Purified endogenous WT-actin and F-Y/Y-actin polymerized at essentially the same rate, indicating that the FLAG tag had no effect on polymerization (Fig. 1C). However, F-Y/A-actin polymerized substantially more slowly with no significant polymerization at 40 min, by which time polymerization of WT-actin and F-Y/Y-actin was complete (Fig. 1C). Polymerization of all of the actins reached steady state by 24 h allowing determination of their critical concentrations. The critical concentrations of both WT-actin and F-Y/Y-actin were ~0.2 μm (Fig. 1D), i.e. the N-terminal FLAG tag had no detectable effect on critical concentration, but the critical concentration of F-Y/A-actin was substantially higher, ~1.2 μm (Fig. 1D).
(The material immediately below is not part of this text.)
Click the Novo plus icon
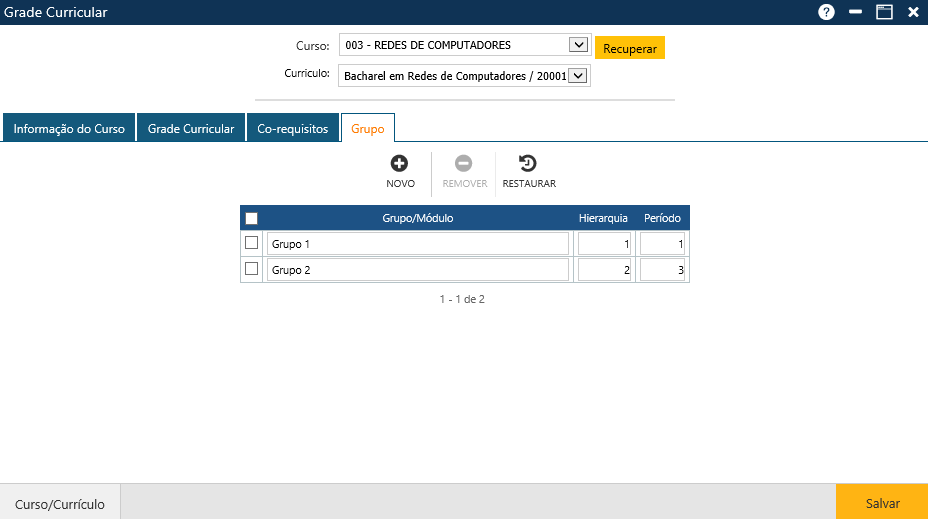[x=400, y=164]
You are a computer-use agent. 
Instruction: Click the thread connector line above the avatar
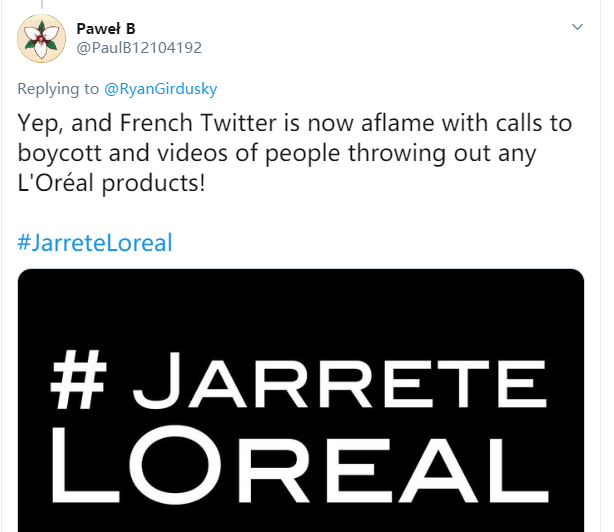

Interestingly, F-Y/A-actin copolymerized with WT-actin; the amount of polymer formed by a mixture of 1.5 μm F-Y/A-actin and 4.5 μm WT-actin was greater than the sum of the polymer formed when the two actins were polymerized separately (Fig. 1E). Negative staining electron microscopy revealed no difference between filaments of F-Y/Y-actin and endogenous WT-actin, but polymerized F-Y/A-actin formed only small aggregates and a few unstable filaments (Fig. 2). Importantly, copolymerization of a 1:3 mixture of F-Y/A-actin and WT-actin (their approximate ratios in cells expressing F-Y/A-actin) formed a mixture of short, irregular filaments and some small aggregates (Fig. 2).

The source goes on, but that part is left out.